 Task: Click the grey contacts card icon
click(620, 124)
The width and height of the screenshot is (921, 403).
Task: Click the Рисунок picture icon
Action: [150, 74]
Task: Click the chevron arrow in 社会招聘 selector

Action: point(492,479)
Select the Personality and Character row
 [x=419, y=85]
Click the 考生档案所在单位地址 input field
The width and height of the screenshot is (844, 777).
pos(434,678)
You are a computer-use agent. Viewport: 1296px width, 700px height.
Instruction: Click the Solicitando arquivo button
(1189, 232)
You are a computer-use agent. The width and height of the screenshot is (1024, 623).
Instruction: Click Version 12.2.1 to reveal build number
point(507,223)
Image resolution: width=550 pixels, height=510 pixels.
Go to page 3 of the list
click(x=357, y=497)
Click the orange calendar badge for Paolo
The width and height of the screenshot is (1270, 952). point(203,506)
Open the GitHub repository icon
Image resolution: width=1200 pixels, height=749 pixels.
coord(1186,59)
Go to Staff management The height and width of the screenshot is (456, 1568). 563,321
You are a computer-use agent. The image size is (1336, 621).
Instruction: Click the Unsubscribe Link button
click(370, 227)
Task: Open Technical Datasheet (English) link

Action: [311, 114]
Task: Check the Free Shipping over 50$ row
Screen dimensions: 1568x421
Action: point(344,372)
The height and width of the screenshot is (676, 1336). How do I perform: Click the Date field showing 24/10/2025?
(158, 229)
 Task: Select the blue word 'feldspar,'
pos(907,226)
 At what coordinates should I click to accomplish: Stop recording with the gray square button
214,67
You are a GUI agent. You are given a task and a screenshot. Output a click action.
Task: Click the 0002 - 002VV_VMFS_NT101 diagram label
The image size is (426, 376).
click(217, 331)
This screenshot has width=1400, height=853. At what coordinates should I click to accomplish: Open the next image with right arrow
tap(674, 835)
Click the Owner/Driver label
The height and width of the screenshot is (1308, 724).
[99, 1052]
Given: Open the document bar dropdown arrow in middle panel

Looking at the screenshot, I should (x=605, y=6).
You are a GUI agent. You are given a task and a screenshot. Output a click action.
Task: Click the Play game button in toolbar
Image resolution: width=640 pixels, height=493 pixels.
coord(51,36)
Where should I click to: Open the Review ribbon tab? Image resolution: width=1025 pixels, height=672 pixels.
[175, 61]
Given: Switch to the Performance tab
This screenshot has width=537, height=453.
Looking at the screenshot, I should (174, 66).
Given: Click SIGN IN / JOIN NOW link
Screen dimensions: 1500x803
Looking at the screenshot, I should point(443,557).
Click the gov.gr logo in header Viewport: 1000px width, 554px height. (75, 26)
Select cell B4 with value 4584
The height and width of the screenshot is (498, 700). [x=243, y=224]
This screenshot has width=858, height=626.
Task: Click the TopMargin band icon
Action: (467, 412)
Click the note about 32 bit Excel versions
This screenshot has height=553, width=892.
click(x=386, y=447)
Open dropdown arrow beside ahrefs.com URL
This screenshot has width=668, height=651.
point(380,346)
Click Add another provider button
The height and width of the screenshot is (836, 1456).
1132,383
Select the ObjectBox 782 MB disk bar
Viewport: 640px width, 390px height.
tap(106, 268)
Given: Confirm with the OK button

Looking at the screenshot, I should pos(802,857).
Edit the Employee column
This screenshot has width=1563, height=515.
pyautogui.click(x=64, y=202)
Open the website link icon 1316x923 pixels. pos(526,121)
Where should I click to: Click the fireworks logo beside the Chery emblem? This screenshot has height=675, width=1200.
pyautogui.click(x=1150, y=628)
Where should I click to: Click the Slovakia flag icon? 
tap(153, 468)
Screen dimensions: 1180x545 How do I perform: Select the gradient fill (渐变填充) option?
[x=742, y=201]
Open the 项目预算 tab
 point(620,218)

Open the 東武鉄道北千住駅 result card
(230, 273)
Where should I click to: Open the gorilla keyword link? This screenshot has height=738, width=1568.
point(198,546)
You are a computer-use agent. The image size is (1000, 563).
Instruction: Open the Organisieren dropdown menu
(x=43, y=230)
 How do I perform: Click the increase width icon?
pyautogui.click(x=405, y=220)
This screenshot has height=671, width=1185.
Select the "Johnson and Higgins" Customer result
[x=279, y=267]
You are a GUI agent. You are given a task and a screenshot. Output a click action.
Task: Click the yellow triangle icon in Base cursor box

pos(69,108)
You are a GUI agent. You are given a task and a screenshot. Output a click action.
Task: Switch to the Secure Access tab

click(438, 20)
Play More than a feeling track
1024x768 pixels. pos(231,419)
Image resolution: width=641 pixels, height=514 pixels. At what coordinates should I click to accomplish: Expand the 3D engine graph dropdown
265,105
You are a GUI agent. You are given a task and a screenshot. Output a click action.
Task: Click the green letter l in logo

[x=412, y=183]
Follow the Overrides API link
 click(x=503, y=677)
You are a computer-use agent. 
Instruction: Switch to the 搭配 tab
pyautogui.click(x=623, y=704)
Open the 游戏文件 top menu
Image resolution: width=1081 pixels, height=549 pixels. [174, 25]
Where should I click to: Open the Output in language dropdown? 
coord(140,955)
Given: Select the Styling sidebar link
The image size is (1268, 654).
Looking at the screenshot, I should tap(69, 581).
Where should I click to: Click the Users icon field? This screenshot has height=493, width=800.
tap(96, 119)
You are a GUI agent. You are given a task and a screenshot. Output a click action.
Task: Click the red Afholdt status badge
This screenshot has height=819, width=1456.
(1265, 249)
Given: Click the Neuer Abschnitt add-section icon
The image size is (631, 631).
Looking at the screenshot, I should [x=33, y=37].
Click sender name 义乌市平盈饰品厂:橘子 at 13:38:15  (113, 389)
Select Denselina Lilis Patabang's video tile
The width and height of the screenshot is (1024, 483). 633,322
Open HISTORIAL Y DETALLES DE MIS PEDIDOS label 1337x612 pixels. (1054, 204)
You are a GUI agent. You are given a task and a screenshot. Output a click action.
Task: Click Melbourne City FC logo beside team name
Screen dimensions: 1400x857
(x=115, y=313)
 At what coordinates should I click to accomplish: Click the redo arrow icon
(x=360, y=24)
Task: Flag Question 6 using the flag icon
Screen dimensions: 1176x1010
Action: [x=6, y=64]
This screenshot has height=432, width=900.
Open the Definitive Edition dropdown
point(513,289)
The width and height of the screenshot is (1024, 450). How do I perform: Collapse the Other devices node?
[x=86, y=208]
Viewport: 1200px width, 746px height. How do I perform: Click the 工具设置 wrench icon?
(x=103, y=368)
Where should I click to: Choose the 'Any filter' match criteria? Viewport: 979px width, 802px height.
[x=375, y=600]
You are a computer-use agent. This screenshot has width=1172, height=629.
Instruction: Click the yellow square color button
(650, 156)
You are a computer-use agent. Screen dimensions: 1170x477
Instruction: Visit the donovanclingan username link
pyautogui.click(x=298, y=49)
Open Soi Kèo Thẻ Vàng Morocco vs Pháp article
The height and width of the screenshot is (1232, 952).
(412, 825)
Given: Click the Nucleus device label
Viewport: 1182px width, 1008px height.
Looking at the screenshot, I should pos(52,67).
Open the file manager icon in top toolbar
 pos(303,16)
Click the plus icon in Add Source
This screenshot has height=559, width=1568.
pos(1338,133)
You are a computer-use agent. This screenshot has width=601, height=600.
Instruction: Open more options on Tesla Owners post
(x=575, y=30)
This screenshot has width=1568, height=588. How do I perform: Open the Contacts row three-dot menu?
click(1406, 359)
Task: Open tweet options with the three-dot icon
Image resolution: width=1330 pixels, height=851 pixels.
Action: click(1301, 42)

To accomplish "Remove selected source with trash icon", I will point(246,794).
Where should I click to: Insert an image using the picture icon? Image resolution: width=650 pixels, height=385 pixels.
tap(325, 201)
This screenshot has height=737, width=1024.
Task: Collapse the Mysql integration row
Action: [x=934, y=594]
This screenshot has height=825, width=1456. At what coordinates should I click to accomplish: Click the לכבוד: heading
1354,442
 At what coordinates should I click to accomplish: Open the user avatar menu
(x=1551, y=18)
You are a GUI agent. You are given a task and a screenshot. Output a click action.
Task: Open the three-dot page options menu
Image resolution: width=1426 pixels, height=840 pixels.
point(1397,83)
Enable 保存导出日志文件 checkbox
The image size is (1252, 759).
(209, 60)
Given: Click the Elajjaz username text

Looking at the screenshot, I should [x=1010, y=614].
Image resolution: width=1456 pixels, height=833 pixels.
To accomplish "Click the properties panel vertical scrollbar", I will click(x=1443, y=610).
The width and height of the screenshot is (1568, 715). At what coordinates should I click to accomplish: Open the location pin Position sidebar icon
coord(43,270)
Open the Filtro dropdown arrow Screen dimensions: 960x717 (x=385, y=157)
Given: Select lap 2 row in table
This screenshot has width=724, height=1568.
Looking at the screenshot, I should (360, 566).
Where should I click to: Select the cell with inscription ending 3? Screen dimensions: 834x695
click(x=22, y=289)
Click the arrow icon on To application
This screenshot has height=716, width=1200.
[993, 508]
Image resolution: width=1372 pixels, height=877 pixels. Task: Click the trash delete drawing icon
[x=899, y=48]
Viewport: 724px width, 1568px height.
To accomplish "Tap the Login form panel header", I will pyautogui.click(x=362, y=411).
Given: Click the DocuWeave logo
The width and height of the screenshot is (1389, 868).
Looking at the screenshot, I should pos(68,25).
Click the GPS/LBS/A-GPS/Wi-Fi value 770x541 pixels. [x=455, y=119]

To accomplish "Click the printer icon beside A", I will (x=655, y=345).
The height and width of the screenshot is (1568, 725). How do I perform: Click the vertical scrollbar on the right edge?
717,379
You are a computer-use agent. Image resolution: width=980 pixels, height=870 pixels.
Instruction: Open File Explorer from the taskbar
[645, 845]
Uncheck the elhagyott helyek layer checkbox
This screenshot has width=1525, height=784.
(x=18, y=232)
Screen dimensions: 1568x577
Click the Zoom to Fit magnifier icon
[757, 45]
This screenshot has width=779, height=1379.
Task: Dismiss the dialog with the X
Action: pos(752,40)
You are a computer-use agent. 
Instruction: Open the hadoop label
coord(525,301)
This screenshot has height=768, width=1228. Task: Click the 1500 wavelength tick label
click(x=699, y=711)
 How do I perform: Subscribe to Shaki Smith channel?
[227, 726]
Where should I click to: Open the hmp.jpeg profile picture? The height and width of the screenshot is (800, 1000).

**EXERCISE DIRECTIONS:** Repeat word for word the lines above that run from the line containing "Where should I click to: Select" through the line containing "You are a computer-use agent. Image", both ends included, and nothing else.

**EXERCISE RESULT:**
Where should I click to: Select the cell with inscription ending 3? Screen dimensions: 834x695
click(x=22, y=289)
Click the arrow icon on To application
This screenshot has height=716, width=1200.
[993, 508]
Image resolution: width=1372 pixels, height=877 pixels. Task: Click the trash delete drawing icon
[x=899, y=48]
Viewport: 724px width, 1568px height.
To accomplish "Tap the Login form panel header", I will pyautogui.click(x=362, y=411).
Given: Click the DocuWeave logo
The width and height of the screenshot is (1389, 868).
Looking at the screenshot, I should pos(68,25).
Click the GPS/LBS/A-GPS/Wi-Fi value 770x541 pixels. [x=455, y=119]

To accomplish "Click the printer icon beside A", I will (x=655, y=345).
The height and width of the screenshot is (1568, 725). How do I perform: Click the vertical scrollbar on the right edge?
717,379
You are a computer-use agent. Image resolution: width=980 pixels, height=870 pixels.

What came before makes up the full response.